Dataset records: Begin
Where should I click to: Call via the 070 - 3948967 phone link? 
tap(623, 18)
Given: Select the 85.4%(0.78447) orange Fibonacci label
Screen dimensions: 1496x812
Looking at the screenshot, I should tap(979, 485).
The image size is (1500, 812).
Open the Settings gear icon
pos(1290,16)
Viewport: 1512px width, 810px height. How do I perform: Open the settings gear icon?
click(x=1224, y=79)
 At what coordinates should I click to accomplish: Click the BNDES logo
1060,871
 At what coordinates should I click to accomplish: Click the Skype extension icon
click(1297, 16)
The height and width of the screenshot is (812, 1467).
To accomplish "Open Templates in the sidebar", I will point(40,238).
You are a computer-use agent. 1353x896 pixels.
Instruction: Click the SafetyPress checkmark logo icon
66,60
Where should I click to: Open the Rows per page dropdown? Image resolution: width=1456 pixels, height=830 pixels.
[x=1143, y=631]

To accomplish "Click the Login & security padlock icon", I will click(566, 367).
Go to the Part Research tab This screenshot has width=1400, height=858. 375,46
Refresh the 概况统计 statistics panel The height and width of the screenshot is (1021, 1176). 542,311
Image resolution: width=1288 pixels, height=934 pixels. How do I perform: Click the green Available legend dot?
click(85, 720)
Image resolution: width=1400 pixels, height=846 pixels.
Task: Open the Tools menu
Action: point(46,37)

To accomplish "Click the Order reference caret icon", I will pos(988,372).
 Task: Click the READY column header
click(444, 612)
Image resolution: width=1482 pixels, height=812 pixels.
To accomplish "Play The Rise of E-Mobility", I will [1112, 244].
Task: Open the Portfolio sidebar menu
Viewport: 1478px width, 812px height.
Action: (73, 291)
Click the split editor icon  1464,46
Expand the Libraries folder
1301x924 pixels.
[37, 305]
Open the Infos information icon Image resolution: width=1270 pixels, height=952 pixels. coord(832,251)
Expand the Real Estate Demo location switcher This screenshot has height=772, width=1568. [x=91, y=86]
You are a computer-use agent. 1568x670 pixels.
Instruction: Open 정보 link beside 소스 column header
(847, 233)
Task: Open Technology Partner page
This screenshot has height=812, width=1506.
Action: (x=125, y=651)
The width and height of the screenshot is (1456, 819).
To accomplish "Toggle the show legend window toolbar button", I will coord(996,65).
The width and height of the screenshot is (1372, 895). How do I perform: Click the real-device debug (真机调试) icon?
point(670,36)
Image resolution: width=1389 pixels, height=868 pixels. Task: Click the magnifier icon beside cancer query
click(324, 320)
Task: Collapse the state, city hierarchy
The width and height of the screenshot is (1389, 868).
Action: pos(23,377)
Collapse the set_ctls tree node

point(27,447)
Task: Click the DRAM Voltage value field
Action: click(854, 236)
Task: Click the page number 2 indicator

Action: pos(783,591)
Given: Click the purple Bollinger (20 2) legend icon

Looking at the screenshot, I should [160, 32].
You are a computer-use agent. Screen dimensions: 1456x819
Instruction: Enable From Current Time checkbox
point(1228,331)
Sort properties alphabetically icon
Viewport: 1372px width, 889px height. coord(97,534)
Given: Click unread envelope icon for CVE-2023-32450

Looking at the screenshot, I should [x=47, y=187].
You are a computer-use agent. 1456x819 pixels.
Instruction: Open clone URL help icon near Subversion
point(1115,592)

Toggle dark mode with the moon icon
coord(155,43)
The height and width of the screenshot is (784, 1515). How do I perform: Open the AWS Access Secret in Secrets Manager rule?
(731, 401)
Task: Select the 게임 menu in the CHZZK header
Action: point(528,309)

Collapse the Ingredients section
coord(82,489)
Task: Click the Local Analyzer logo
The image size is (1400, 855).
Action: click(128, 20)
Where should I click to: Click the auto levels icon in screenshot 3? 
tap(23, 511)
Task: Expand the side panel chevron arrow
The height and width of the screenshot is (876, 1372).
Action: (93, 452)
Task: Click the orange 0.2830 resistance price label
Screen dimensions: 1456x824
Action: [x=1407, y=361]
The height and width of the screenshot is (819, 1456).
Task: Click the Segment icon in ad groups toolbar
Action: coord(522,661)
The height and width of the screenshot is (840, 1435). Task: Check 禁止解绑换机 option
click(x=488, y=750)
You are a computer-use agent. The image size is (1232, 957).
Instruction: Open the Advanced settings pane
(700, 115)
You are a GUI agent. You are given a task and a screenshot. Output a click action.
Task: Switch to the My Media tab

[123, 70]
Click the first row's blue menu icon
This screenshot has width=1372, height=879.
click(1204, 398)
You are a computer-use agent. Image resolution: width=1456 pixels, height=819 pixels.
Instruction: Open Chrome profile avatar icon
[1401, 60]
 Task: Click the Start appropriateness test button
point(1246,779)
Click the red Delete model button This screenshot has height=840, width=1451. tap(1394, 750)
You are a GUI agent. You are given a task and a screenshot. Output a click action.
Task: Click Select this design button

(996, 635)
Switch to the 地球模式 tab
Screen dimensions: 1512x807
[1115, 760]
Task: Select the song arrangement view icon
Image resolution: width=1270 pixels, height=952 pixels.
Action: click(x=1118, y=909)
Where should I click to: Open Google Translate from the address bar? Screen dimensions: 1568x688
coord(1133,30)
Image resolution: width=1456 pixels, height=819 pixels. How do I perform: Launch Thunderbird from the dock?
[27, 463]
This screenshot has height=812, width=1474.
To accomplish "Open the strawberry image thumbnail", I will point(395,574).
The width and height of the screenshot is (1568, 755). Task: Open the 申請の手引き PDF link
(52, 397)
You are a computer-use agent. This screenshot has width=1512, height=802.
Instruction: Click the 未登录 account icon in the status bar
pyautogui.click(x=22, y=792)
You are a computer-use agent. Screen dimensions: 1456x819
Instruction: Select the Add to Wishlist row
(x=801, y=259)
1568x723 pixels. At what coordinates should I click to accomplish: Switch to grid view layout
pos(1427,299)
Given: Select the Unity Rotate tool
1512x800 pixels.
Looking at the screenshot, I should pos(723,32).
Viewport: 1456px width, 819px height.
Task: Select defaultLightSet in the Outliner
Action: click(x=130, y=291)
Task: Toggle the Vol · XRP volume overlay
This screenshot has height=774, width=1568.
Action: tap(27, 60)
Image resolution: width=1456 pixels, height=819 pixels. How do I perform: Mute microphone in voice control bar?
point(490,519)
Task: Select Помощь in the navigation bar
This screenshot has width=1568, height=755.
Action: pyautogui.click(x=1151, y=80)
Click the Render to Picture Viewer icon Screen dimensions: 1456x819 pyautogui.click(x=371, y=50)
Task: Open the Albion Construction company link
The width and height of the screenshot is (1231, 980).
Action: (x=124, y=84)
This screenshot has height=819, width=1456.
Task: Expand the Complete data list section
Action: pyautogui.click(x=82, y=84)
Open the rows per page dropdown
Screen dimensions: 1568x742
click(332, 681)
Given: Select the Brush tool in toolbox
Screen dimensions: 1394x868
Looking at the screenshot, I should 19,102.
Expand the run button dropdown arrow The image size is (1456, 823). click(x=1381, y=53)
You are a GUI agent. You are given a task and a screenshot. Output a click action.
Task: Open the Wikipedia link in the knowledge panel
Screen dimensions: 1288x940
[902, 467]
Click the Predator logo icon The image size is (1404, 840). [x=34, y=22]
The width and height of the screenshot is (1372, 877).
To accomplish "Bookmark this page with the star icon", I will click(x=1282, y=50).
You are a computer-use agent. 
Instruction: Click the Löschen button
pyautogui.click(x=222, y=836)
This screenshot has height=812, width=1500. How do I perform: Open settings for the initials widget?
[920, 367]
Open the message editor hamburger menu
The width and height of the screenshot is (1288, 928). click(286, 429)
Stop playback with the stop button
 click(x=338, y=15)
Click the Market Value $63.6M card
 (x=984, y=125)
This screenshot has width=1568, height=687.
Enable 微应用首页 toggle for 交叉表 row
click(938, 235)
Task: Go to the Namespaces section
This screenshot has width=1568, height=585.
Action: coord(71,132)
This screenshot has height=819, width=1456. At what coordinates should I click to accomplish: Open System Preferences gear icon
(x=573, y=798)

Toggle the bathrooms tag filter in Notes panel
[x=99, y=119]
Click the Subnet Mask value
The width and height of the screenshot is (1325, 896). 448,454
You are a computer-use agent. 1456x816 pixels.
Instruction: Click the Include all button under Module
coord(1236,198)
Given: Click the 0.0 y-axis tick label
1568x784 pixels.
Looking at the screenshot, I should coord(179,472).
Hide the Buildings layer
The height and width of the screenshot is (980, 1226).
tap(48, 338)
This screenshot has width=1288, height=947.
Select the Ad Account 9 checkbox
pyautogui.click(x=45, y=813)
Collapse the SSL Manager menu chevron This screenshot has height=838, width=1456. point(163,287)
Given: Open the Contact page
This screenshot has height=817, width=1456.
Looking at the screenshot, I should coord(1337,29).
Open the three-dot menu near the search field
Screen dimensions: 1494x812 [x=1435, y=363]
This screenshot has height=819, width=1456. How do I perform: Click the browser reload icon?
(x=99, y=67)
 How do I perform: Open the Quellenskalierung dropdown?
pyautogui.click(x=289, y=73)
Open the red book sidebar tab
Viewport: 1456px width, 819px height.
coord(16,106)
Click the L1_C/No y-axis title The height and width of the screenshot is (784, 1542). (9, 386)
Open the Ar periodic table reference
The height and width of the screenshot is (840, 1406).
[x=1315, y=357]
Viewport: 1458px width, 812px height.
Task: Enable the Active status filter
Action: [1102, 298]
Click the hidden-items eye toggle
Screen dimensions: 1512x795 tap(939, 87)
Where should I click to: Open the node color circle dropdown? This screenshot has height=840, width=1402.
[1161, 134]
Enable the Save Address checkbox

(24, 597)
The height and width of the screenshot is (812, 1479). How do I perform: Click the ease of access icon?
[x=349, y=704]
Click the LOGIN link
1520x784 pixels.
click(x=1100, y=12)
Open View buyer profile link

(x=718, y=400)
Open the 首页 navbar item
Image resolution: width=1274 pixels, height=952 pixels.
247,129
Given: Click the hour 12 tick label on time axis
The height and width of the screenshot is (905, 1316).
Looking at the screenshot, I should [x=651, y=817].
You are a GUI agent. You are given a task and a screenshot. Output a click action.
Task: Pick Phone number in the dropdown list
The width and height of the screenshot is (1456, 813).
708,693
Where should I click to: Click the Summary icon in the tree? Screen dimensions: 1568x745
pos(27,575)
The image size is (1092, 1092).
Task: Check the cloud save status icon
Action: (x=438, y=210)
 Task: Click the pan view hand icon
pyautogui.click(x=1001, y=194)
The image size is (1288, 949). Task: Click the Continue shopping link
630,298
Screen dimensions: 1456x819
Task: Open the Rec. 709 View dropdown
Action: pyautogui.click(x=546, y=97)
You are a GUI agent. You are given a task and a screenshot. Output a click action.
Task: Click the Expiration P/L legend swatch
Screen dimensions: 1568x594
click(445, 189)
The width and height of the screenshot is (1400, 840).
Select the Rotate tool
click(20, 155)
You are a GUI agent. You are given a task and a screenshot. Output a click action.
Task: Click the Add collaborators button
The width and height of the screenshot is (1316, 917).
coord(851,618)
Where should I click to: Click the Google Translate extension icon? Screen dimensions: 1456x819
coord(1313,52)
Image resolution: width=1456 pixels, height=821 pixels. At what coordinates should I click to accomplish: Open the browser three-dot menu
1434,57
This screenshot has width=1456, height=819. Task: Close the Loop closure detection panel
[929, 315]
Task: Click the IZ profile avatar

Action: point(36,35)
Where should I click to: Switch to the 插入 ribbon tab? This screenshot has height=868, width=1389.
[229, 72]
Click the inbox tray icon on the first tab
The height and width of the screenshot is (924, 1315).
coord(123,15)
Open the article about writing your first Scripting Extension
Dataset records: End
Brief: Write the "The image size is (1288, 949)." line and all later lines exactly. Stop at the end of the data.

Response to this exercise:
The image size is (1288, 949). Task: Click the Continue shopping link
630,298
Screen dimensions: 1456x819
Task: Open the Rec. 709 View dropdown
Action: pyautogui.click(x=546, y=97)
You are a GUI agent. You are given a task and a screenshot. Output a click action.
Task: Click the Expiration P/L legend swatch
Screen dimensions: 1568x594
click(445, 189)
The width and height of the screenshot is (1400, 840).
Select the Rotate tool
click(20, 155)
You are a GUI agent. You are given a task and a screenshot. Output a click action.
Task: Click the Add collaborators button
The width and height of the screenshot is (1316, 917).
coord(851,618)
Where should I click to: Click the Google Translate extension icon? Screen dimensions: 1456x819
coord(1313,52)
Image resolution: width=1456 pixels, height=821 pixels. At what coordinates should I click to accomplish: Open the browser three-dot menu
1434,57
This screenshot has width=1456, height=819. Task: Close the Loop closure detection panel
[929, 315]
Task: Click the IZ profile avatar

Action: point(36,35)
Where should I click to: Switch to the 插入 ribbon tab? This screenshot has height=868, width=1389.
[229, 72]
Click the inbox tray icon on the first tab
The height and width of the screenshot is (924, 1315).
coord(123,15)
Open the article about writing your first Scripting Extension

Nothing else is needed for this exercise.